LecturesB, collaboration spéciale
Même si le recueil poétique n’est pas un genre très populaire dans les librairies, il est propice à la créativité et à l’originalité. La compilation de poèmes rédigés par l’artiste humaniste canadien Bernard Anton a été publiée en l’an 2021, aux Éditions L’Harmattan. Ce livre atypique apparaît dans la section des « Impliqués Éditeurs », afin de proposer des textes nouveaux. On y retrouve notamment une quantité de textes recentrés sur la perception du monde et la poésie. Cela tombe bien, puisque Célébrades répond exactement à ces sujets atemporels…
De prime abord, la couverture se présente sous une forme basique, mais très efficace, permettant de cerner aussitôt « l’esprit » dans lequel le lecteur va être plongé. Il s’agit d’une couverture claire, sur laquelle l’artiste graphiste a apposé un idéogramme japonais. Comme dans d’autres graphies originaires de l’Asie, les calligrammes incarnent une idée, une sensation, un concept. C’est cette approche très axée sur les sens et l’image qui plaît en Occident… Avant même de parcourir l’ouvrage, le lecteur est déjà emporté par une brise qui lui est à la fois étrangère et familière. Cette œuvre poétique s’étale sur 75 pages. Tout d’abord, le livre présente la bibliographie impressionnante de l’auteur. En réalité, Bernard Anton incarne de nombreux talents. Parmi ses sujets les plus abordés et développés dans ses écrits, il n’est pas rare d’y trouver des travaux dédiés aux questionnements autour des sentiments, de l’esthétique, mais aussi de ces « petites choses » de la vie quotidienne…
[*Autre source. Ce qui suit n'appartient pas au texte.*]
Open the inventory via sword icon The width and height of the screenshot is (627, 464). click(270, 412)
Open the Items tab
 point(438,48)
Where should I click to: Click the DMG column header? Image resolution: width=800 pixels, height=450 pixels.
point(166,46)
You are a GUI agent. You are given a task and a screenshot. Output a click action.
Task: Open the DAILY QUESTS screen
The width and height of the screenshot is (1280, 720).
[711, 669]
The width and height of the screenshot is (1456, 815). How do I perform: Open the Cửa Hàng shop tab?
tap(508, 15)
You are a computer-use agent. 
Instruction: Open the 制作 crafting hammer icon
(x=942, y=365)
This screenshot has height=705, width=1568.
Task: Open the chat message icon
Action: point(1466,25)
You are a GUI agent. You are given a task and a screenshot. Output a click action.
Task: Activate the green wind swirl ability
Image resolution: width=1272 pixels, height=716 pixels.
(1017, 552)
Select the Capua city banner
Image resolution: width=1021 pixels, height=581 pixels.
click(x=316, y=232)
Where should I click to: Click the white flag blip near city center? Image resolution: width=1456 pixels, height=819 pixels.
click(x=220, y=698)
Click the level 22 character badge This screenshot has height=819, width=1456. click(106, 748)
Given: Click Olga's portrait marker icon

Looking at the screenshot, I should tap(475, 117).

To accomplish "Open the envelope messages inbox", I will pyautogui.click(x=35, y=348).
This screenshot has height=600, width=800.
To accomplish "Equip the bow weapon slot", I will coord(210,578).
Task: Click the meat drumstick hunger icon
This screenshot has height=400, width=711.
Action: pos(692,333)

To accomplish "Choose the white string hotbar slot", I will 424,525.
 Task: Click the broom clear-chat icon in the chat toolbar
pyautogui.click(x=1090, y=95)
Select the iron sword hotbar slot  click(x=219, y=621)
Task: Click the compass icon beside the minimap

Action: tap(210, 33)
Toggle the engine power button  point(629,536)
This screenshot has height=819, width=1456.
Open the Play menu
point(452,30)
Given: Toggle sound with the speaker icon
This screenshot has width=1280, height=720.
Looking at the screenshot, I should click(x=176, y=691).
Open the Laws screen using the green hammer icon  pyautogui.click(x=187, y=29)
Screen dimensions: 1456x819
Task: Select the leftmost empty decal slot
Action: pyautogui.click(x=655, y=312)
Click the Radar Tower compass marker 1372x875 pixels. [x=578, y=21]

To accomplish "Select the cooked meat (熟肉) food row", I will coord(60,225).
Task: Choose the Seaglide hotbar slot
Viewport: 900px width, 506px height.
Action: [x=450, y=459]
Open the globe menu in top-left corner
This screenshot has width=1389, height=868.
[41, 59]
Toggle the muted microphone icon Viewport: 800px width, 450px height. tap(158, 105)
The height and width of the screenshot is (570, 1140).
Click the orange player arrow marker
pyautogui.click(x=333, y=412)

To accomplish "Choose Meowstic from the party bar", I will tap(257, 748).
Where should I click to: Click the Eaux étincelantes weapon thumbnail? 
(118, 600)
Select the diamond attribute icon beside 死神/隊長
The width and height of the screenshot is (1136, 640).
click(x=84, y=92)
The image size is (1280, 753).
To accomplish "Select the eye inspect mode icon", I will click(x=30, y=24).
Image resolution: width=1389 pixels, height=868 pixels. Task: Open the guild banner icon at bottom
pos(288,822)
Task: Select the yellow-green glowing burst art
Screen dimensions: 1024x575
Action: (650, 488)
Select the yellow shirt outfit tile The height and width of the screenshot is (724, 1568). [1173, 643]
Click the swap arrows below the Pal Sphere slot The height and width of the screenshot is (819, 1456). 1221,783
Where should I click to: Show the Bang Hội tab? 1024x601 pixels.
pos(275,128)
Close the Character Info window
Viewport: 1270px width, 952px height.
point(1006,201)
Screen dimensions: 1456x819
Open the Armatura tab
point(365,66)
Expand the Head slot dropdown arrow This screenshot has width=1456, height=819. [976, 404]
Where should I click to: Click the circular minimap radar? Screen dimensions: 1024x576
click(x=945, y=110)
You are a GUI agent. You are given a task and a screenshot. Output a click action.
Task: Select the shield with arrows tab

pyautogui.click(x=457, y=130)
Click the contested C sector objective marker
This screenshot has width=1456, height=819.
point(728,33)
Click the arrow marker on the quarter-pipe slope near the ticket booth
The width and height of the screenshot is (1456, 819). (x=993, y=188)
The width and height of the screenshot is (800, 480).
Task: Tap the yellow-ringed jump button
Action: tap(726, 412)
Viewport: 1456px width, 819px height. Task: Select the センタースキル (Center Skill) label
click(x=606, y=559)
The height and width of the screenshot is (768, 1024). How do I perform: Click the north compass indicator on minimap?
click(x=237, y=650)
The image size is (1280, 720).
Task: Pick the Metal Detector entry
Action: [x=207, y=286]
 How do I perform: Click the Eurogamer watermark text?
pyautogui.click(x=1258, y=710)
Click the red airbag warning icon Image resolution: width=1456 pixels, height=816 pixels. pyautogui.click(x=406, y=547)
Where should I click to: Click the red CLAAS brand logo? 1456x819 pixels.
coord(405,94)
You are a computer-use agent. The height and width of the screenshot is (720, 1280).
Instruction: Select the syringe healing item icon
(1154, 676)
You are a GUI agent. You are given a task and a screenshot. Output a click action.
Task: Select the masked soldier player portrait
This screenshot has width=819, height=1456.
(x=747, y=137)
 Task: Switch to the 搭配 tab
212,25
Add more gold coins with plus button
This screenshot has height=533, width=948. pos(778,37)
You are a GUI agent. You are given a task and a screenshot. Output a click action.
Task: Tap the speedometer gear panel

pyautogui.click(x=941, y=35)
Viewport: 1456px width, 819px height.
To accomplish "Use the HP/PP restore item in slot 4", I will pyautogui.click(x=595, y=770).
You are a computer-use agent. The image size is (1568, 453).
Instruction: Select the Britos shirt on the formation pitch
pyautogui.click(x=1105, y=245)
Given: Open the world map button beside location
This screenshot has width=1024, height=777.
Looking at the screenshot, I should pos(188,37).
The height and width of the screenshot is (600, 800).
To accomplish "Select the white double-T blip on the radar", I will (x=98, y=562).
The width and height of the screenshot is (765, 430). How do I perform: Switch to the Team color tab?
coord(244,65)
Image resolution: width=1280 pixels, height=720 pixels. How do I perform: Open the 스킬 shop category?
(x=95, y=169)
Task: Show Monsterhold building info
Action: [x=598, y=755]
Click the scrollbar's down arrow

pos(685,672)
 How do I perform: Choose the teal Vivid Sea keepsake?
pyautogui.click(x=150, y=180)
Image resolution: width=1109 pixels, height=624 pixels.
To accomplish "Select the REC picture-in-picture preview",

De plus, Bernard Anton comprend bien exploiter ses productions, afin de dénoncer les excès de l’humanité ainsi qu’un message écologiste engagé. Pour mieux faire entendre sa voix, il choisit le haïku. Le haïku est connu dans le monde entier et a déjà dépassé les frontières nippones depuis longtemps. Il s’agit d’un court poème japonais composé de 3 vers, c’est donc d’un travail artistique à l’apparence simple, mais extrêmement subtile, à la manière d’un plat gastronomique. Les accords sont fins, et le résultat reste au bout de la langue!
Les Célébrades de Bernard Anton papillonnent. Si on reconnait bien le cheval de guerre principal de l’écrivain, qui est résolument l’écologie – il a décidé d’ouvrir son recueil avec des poèmes qui mettent en scène Brigitte Bardot. Il existe de nombreuses raisons qui justifient la postérité et surtout la célébrité de cette femme, qui a longuement été la muse de plusieurs hommes. Mais plutôt que d’être ici assimilée à ses amours, elle est également célébrée en tant qu’individu : une figure protectrice quasi maternelle, à la manière d’une déesse de la nature, qui défendrait les animaux de la cruauté, si caractéristique des humains.
Ce recueil est parfaitement divisé en plusieurs catégories, qui se dédient chacune à une thématique principale. Ainsi, le lecteur découvre les Hivernades, les Amourades, les Naturades… Pour chaque partie, l’écrivain s’est inspiré de son quotidien. Lui qui vit au Québec s’est véritablement pris de passion pour des scènes ordinaires, dans lesquelles il va puiser l’étincelle qui les rend pourtant si magiques.
Le recueil poétique de Bernard Anton affiche un message engagé, sans pour autant sombrer dans l’écueil de la facilité. En réalité, c’est un voyage que propose le poète, oscillant entre des envolées lyriques très poussées, au lexique enchanteur – tout en arborant des situations tristement banales. De plus, la crise sanitaire a considérablement marqué la plume de Bernard Anton. Puisqu’il semble déterminé à ne pas tomber dans le pessimisme partagé par ma majorité de sa génération au sujet des nouvelles technologies, l’écrivain préfère ici parler de ce qu’il aime – de ce qui l’anime, plutôt que de s’avancer dans un projet globalement nihiliste et « no future ».
Ainsi, les Célébrades de Bernard Anton s’achèvent par un genre de tour du monde, où tous les sujets de prédilection sont mis à l’honneur. Le lecteur savoure, profite de paysages décrits avec si peu de mots, mais avec une résonance fine et efficace, si typique du haïku. Le recueil de poèmes très libéré de Bernard Anton est un livre pensé pour les amateurs et amatrices de poésie, qui souhaitent la déguster sous une forme authentique et spontanée, sans effets de style alambiqués. Comme la poésie est relativement courte et brève, il serait bon de conseiller une lecture par « à-coups », lors d’un déplacement en train par exemple. Dépaysement assuré et réflexions intelligentes, le pari est réussi et remporté haut la main, pour cet artiste engagé et sensible.